L'Egitto lancia la sfida all'Argentina. Il d.t. Hassan: "Messi? Noi abbiamo Salah. Pronti a fare la storia"

1 ora fa 1

Per la sfida ai campioni in carica la squadra si appoggia alle stelle della Premier che però sono reduci da campionati non proprio positivi

Nessuna paura, semmai grandi stimoli. L’Egitto aspetta con malcelata ambizione l’ottavo di finale contro l’Argentina, forte di un’imbattibilità che l’ha condotto più avanti di sempre in un Mondiale. E così il direttore tecnico della nazionale, Ibrahim Hassan, che è anche il fratello gemello del ct Hossam Hassan, lancia la sua sfida scegliendo parole a effetto: “L’Egitto è la storia stessa, la storia del mondo e della vita.
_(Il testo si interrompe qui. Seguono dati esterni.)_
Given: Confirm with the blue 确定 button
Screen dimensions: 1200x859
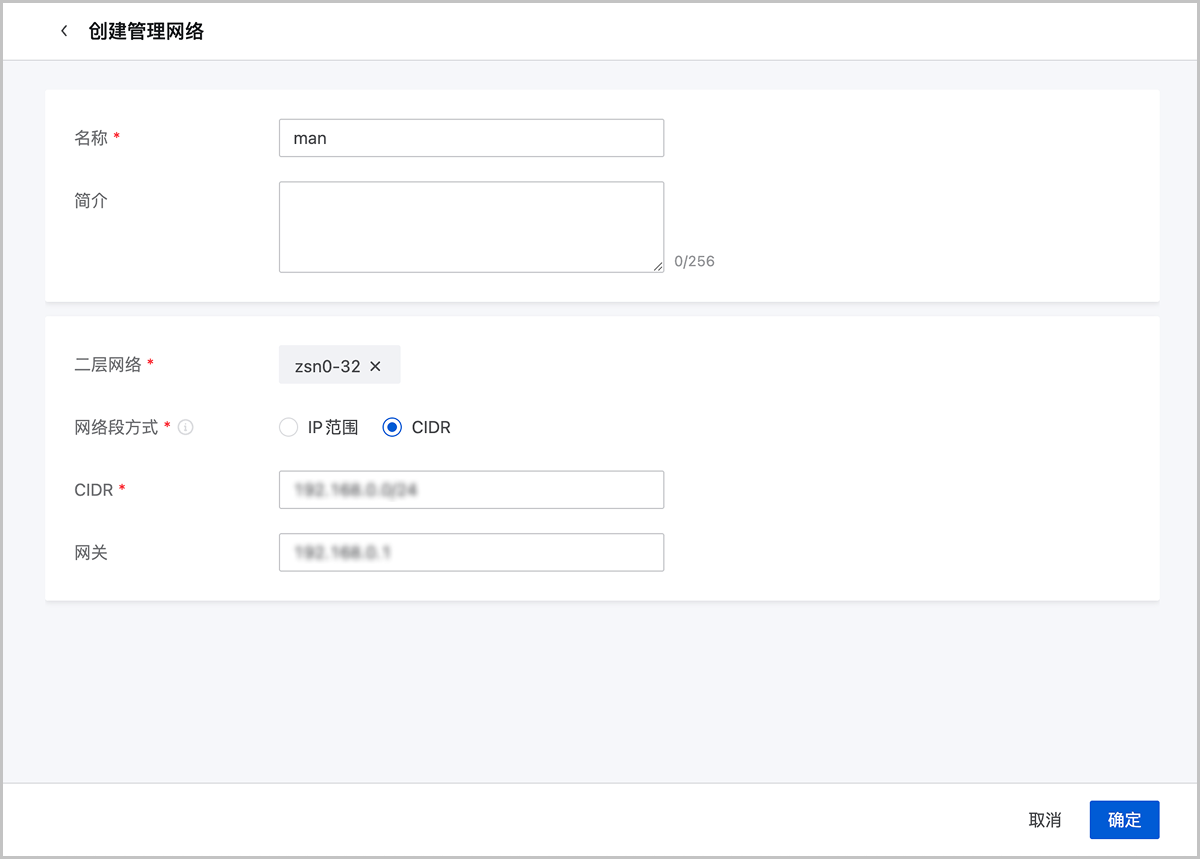Looking at the screenshot, I should click(1124, 820).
Il minimo che possiamo fare è scrivere una pagina storica del nostro sport. Messi? Noi abbiamo 26 giocatori che lotteranno come lui su ogni pallone. E poi abbiamo Salah…”. 

la condizione

—  

Il problema per gli egiziani è che Salah, sia pure rinfrancato dal rigore a cucchiaio segnato contro l’Australia, è arrivato in America in condizioni non brillanti dopo una brutta stagione vissuta con il Liverpool. A parte il numero di gol, 1 contro le 7 di Messi, ha perso lo smalto della freccia imprendibile degli scorsi anni. Non a caso è uno dei calciatori del Mondiale rimasti senza squadra: il contratto con il Liverpool è scaduto. Per Salah, che ha 34 anni, si profila un futuro in Arabia Saudita o Qatar. Intanto però il duello di Atlanta è una grande occasione da vivere. 

speranza bis

—  

Anche l’altra stella della Premier, Omar Marmoush, non ha vissuto un’annata brillante nel Manchester City (solo 3 gol in campionato in 21 presenze) e al Mondiale non si è ancora sbloccato. Ma l’Egitto spera che l’atmosfera da grande evento lo aiuti a scuotersi. Se sta bene, Marmoush può creare problemi all’Argentina.